Но вот беда: когда восточные собратья пытаются заговорить со мной на их родном языке, я теряюсь, потому что, как и мой отец, ничегошеньки из сказанного не понимаю, ну, может, только два-три слова, и то не факт. Хотя вроде и внешность и фамилия обязывают.
Пуля дура
Однажды моя татарская бабушка привезла нас с сестрой под Казань, в глухое село Алабердино, где русским духом даже и не пахло. Здесь, предвкушала баба Дуся, нас живо привадят к родному наречию. И что же? Язык мы с сестрой так и не выучили, зато в лексиконе местных жителей, особенно ребятни, появилась уйма русских словечек.
«Ох уж эти Хабибуллины! – ругались аксакалы. – Шайтан их подери!»
Да, кстати, о фамилии. Моего прапрадеда звали Хабибулла, что означает «любимый Аллахом», отсюда, видимо, и пошла фамилия, ведь если верить семейным архивам, то по папиной линии испокон веков все были Хабиевы, в том числе и прапрадед.
Но у Хабибуллы был сын Гайфулла, которого в 1943-м, будучи уже солидным отцом семейства забрали на войну. Было ему тогда за сорок. Наверно, как и любому бойцу, перед отправкой на фронт ему хотелось заручиться поддержкой Всевышнего, обмануть судьбу, оградить себя от вражеской пули. И в военкомате на вопрос: «ты чей?» прадед ответил: Хабибуллин. Однако звучная фамилия не помогла – пуля настигла его на самых подступах в Берлину, в польском городке Мысловице, накануне Дня Победы.
Долгое время в семье придерживались мифа, что прадед-стрелок подорвался на мине. Вероятно, потому, что правда казалась целомудренной татарской родне неприличной.
Хотя чего тут стыдиться?
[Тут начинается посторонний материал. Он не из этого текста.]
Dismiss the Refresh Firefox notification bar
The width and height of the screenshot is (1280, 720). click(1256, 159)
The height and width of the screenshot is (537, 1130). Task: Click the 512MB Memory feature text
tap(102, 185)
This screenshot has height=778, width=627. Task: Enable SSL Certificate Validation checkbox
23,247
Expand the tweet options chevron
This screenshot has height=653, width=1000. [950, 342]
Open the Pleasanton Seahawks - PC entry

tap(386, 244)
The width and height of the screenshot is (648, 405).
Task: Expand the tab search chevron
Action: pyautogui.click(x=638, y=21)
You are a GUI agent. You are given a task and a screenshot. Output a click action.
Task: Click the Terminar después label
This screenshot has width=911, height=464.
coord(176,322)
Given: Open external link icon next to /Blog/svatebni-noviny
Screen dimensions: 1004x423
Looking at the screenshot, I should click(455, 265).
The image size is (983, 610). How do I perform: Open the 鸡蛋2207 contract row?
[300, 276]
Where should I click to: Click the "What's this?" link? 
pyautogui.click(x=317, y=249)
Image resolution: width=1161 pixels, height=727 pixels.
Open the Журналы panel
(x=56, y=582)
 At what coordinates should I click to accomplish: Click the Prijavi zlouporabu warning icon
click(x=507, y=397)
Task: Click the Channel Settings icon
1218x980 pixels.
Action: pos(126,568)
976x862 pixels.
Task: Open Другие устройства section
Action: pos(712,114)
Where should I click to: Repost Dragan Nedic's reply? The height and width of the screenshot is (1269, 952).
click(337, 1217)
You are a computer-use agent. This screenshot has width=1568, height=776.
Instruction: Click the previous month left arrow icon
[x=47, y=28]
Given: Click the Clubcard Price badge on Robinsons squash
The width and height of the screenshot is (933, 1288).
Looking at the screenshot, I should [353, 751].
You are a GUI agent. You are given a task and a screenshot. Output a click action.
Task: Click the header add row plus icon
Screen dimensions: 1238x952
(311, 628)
Ну да, пуля угодила прадеду в пах, и он скончался в военном госпитале от кровопотери 10 мая 1945 года. Но ведь пуля, как известно, дура.
Дома у прадеда остались жена, вернее, уже вдова, дочь Сания и сын, мой дед Шайхулла, которому в ту пору не было еще и семнадцати.
Формально дед тоже считался мусульманином, но, как и в случае с моим отцом, я не замечала, чтобы он придерживался традиций и обычаев своих предков.
Что до бабушкиных корней, то тут не обошлось без русского царя. По легенде четыре столетия назад при взятии Казани подданные Ивана Грозного изловили в толпе моих зазевавшихся пращуров и осенили животворящим крестом. Поставили, так сказать, на мусульманстве крест. С тех пор все татары в бабушкином роду крещеные – кряшены. Хотя по другой версии, они никогда и не исповедовали ислам, всегда были православными, носили русские имена – Андрион, Самойл, Марфа, Иван, Евдокия.
Верю – не верю
Моя мама внешне тоже вылитая татарка – смуглая, скуластая, кареглазая. Хотя, казалось бы, в их роду татар не было точно. Впрочем, как знать. Удмурты – лесные жители, язычники. Не в пример кочевникам, они безвылазно сидели в глухих, дремучих лесах, варили кумышку и тихонечко себе поколдовывали. Но и тут оказалось все не так просто.
Взять мою удмуртскую бабушку Люду. С одной стороны бабушка поклонялась языческим божествам и запросто обращалась к духам мертвых, с другой – верила в Бога, ходила в церковь и соблюдала все православные праздники, исподволь приучая к этому и внучку.